In this exercise, return each entry exactly as given.
(Task inputs begins)
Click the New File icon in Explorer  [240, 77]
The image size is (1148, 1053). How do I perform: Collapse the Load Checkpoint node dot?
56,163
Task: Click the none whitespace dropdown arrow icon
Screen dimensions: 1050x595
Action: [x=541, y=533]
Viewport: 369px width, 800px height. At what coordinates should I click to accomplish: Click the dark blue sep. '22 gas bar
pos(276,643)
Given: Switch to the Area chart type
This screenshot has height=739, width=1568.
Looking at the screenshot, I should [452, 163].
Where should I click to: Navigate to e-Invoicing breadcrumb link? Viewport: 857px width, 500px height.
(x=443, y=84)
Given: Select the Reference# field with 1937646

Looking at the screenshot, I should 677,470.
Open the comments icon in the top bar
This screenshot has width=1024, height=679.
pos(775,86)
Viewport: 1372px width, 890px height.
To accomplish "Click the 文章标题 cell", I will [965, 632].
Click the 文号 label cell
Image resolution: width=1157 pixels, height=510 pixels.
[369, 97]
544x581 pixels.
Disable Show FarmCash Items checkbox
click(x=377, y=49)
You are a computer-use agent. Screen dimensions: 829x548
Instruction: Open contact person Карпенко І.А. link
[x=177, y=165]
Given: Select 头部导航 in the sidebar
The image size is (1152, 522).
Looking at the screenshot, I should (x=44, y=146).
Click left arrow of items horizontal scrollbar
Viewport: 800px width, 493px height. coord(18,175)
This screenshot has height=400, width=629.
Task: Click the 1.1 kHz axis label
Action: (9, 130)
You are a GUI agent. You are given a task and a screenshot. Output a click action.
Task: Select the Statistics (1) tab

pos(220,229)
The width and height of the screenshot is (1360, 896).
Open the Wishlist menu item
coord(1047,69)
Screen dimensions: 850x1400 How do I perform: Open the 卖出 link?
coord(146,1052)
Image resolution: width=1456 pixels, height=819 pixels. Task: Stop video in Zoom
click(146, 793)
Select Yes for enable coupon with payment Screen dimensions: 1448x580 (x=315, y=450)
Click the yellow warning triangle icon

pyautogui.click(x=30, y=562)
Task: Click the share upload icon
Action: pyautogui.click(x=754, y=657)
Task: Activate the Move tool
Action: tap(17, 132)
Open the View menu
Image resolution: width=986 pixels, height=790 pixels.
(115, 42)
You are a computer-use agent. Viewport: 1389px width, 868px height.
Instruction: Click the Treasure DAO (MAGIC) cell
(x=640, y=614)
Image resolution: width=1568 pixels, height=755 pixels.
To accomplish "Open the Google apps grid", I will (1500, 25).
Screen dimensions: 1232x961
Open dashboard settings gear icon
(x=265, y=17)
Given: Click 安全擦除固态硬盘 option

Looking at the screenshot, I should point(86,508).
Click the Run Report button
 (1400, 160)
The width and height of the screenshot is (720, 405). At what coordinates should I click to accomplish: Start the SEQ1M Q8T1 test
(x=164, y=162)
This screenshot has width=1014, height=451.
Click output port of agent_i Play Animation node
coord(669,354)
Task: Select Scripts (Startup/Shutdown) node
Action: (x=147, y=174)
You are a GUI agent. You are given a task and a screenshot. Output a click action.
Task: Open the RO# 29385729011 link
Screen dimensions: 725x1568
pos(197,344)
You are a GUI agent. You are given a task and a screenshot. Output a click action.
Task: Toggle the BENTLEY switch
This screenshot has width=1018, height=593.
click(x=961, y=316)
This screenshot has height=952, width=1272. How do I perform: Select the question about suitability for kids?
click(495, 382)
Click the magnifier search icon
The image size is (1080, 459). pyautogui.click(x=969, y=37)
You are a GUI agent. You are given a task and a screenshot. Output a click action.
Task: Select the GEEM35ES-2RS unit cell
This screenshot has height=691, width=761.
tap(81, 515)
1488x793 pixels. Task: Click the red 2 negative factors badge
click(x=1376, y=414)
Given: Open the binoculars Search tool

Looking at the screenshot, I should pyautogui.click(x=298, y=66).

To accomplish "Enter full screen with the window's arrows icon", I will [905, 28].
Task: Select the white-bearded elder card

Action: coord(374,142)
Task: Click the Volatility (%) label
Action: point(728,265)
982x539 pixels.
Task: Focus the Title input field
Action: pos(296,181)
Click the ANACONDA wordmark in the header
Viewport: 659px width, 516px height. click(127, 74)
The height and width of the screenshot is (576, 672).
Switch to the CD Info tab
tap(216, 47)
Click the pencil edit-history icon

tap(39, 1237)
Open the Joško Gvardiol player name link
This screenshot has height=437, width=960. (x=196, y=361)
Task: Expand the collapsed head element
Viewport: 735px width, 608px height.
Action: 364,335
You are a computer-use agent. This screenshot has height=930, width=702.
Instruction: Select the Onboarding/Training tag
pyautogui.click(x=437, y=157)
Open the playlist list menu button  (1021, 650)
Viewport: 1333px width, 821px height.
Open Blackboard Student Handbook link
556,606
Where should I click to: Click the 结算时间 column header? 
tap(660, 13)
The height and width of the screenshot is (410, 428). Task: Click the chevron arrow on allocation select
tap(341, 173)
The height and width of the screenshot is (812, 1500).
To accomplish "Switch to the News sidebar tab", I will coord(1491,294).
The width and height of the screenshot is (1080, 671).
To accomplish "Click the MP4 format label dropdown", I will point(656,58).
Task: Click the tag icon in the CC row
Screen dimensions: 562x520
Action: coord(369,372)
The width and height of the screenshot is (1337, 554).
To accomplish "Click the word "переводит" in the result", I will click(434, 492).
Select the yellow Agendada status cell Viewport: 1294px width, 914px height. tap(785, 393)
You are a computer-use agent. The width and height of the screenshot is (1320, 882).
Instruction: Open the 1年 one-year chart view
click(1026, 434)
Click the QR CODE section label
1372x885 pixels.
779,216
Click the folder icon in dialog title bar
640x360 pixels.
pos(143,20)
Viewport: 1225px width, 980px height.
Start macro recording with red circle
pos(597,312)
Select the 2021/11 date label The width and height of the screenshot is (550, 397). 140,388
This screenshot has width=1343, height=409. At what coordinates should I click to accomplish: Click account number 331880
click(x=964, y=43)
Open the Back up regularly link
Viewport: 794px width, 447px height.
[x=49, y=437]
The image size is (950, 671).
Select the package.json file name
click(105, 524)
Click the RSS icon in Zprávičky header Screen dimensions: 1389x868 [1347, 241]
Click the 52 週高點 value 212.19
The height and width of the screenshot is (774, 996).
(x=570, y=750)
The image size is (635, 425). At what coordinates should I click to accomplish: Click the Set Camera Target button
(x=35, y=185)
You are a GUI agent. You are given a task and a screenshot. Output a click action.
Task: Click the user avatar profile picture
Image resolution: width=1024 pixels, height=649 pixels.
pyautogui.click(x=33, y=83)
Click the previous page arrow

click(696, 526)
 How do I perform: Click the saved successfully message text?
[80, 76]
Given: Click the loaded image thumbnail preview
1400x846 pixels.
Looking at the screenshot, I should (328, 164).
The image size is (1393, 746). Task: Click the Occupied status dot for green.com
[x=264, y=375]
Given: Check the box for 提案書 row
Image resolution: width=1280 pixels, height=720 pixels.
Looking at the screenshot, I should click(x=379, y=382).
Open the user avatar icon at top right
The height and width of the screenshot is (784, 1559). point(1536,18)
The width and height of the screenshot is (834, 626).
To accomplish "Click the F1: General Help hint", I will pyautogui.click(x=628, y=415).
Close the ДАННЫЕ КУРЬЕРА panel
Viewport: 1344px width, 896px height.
(Task inputs ends)
__Output of the task__.
Click the New File icon in Explorer  [240, 77]
The image size is (1148, 1053). How do I perform: Collapse the Load Checkpoint node dot?
56,163
Task: Click the none whitespace dropdown arrow icon
Screen dimensions: 1050x595
Action: [x=541, y=533]
Viewport: 369px width, 800px height. At what coordinates should I click to accomplish: Click the dark blue sep. '22 gas bar
pos(276,643)
Given: Switch to the Area chart type
This screenshot has height=739, width=1568.
Looking at the screenshot, I should [452, 163].
Where should I click to: Navigate to e-Invoicing breadcrumb link? Viewport: 857px width, 500px height.
(x=443, y=84)
Given: Select the Reference# field with 1937646

Looking at the screenshot, I should 677,470.
Open the comments icon in the top bar
This screenshot has width=1024, height=679.
pos(775,86)
Viewport: 1372px width, 890px height.
To accomplish "Click the 文章标题 cell", I will [965, 632].
Click the 文号 label cell
Image resolution: width=1157 pixels, height=510 pixels.
[369, 97]
544x581 pixels.
Disable Show FarmCash Items checkbox
click(x=377, y=49)
You are a computer-use agent. Screen dimensions: 829x548
Instruction: Open contact person Карпенко І.А. link
[x=177, y=165]
Given: Select 头部导航 in the sidebar
The image size is (1152, 522).
Looking at the screenshot, I should (x=44, y=146).
Click left arrow of items horizontal scrollbar
Viewport: 800px width, 493px height. coord(18,175)
This screenshot has height=400, width=629.
Task: Click the 1.1 kHz axis label
Action: (9, 130)
You are a GUI agent. You are given a task and a screenshot. Output a click action.
Task: Select the Statistics (1) tab

pos(220,229)
The width and height of the screenshot is (1360, 896).
Open the Wishlist menu item
coord(1047,69)
Screen dimensions: 850x1400 How do I perform: Open the 卖出 link?
coord(146,1052)
Image resolution: width=1456 pixels, height=819 pixels. Task: Stop video in Zoom
click(146, 793)
Select Yes for enable coupon with payment Screen dimensions: 1448x580 (x=315, y=450)
Click the yellow warning triangle icon

pyautogui.click(x=30, y=562)
Task: Click the share upload icon
Action: pyautogui.click(x=754, y=657)
Task: Activate the Move tool
Action: tap(17, 132)
Open the View menu
Image resolution: width=986 pixels, height=790 pixels.
(115, 42)
You are a computer-use agent. Viewport: 1389px width, 868px height.
Instruction: Click the Treasure DAO (MAGIC) cell
(x=640, y=614)
Image resolution: width=1568 pixels, height=755 pixels.
To accomplish "Open the Google apps grid", I will (1500, 25).
Screen dimensions: 1232x961
Open dashboard settings gear icon
(x=265, y=17)
Given: Click 安全擦除固态硬盘 option

Looking at the screenshot, I should point(86,508).
Click the Run Report button
 (1400, 160)
The width and height of the screenshot is (720, 405). At what coordinates should I click to accomplish: Start the SEQ1M Q8T1 test
(x=164, y=162)
This screenshot has width=1014, height=451.
Click output port of agent_i Play Animation node
coord(669,354)
Task: Select Scripts (Startup/Shutdown) node
Action: (x=147, y=174)
You are a GUI agent. You are given a task and a screenshot. Output a click action.
Task: Open the RO# 29385729011 link
Screen dimensions: 725x1568
pos(197,344)
You are a GUI agent. You are given a task and a screenshot. Output a click action.
Task: Toggle the BENTLEY switch
This screenshot has width=1018, height=593.
click(x=961, y=316)
This screenshot has height=952, width=1272. How do I perform: Select the question about suitability for kids?
click(495, 382)
Click the magnifier search icon
The image size is (1080, 459). pyautogui.click(x=969, y=37)
You are a GUI agent. You are given a task and a screenshot. Output a click action.
Task: Select the GEEM35ES-2RS unit cell
This screenshot has height=691, width=761.
tap(81, 515)
1488x793 pixels. Task: Click the red 2 negative factors badge
click(x=1376, y=414)
Given: Open the binoculars Search tool

Looking at the screenshot, I should pyautogui.click(x=298, y=66).

To accomplish "Enter full screen with the window's arrows icon", I will [905, 28].
Task: Select the white-bearded elder card

Action: coord(374,142)
Task: Click the Volatility (%) label
Action: point(728,265)
982x539 pixels.
Task: Focus the Title input field
Action: pos(296,181)
Click the ANACONDA wordmark in the header
Viewport: 659px width, 516px height. click(127, 74)
The height and width of the screenshot is (576, 672).
Switch to the CD Info tab
tap(216, 47)
Click the pencil edit-history icon

tap(39, 1237)
Open the Joško Gvardiol player name link
This screenshot has height=437, width=960. (x=196, y=361)
Task: Expand the collapsed head element
Viewport: 735px width, 608px height.
Action: 364,335
You are a computer-use agent. This screenshot has height=930, width=702.
Instruction: Select the Onboarding/Training tag
pyautogui.click(x=437, y=157)
Open the playlist list menu button  (1021, 650)
Viewport: 1333px width, 821px height.
Open Blackboard Student Handbook link
556,606
Where should I click to: Click the 结算时间 column header? 
tap(660, 13)
The height and width of the screenshot is (410, 428). Task: Click the chevron arrow on allocation select
tap(341, 173)
The height and width of the screenshot is (812, 1500).
To accomplish "Switch to the News sidebar tab", I will coord(1491,294).
The width and height of the screenshot is (1080, 671).
To accomplish "Click the MP4 format label dropdown", I will point(656,58).
Task: Click the tag icon in the CC row
Screen dimensions: 562x520
Action: coord(369,372)
The width and height of the screenshot is (1337, 554).
To accomplish "Click the word "переводит" in the result", I will click(434, 492).
Select the yellow Agendada status cell Viewport: 1294px width, 914px height. tap(785, 393)
You are a computer-use agent. The width and height of the screenshot is (1320, 882).
Instruction: Open the 1年 one-year chart view
click(1026, 434)
Click the QR CODE section label
1372x885 pixels.
779,216
Click the folder icon in dialog title bar
640x360 pixels.
pos(143,20)
Viewport: 1225px width, 980px height.
Start macro recording with red circle
pos(597,312)
Select the 2021/11 date label The width and height of the screenshot is (550, 397). 140,388
This screenshot has width=1343, height=409. At what coordinates should I click to accomplish: Click account number 331880
click(x=964, y=43)
Open the Back up regularly link
Viewport: 794px width, 447px height.
[x=49, y=437]
The image size is (950, 671).
Select the package.json file name
click(105, 524)
Click the RSS icon in Zprávičky header Screen dimensions: 1389x868 [1347, 241]
Click the 52 週高點 value 212.19
The height and width of the screenshot is (774, 996).
(x=570, y=750)
The image size is (635, 425). At what coordinates should I click to accomplish: Click the Set Camera Target button
(x=35, y=185)
You are a GUI agent. You are given a task and a screenshot. Output a click action.
Task: Click the user avatar profile picture
Image resolution: width=1024 pixels, height=649 pixels.
pyautogui.click(x=33, y=83)
Click the previous page arrow

click(696, 526)
 How do I perform: Click the saved successfully message text?
[80, 76]
Given: Click the loaded image thumbnail preview
1400x846 pixels.
Looking at the screenshot, I should (328, 164).
The image size is (1393, 746). Task: Click the Occupied status dot for green.com
[x=264, y=375]
Given: Check the box for 提案書 row
Image resolution: width=1280 pixels, height=720 pixels.
Looking at the screenshot, I should click(x=379, y=382).
Open the user avatar icon at top right
The height and width of the screenshot is (784, 1559). point(1536,18)
The width and height of the screenshot is (834, 626).
To accomplish "Click the F1: General Help hint", I will pyautogui.click(x=628, y=415).
Close the ДАННЫЕ КУРЬЕРА panel
Viewport: 1344px width, 896px height.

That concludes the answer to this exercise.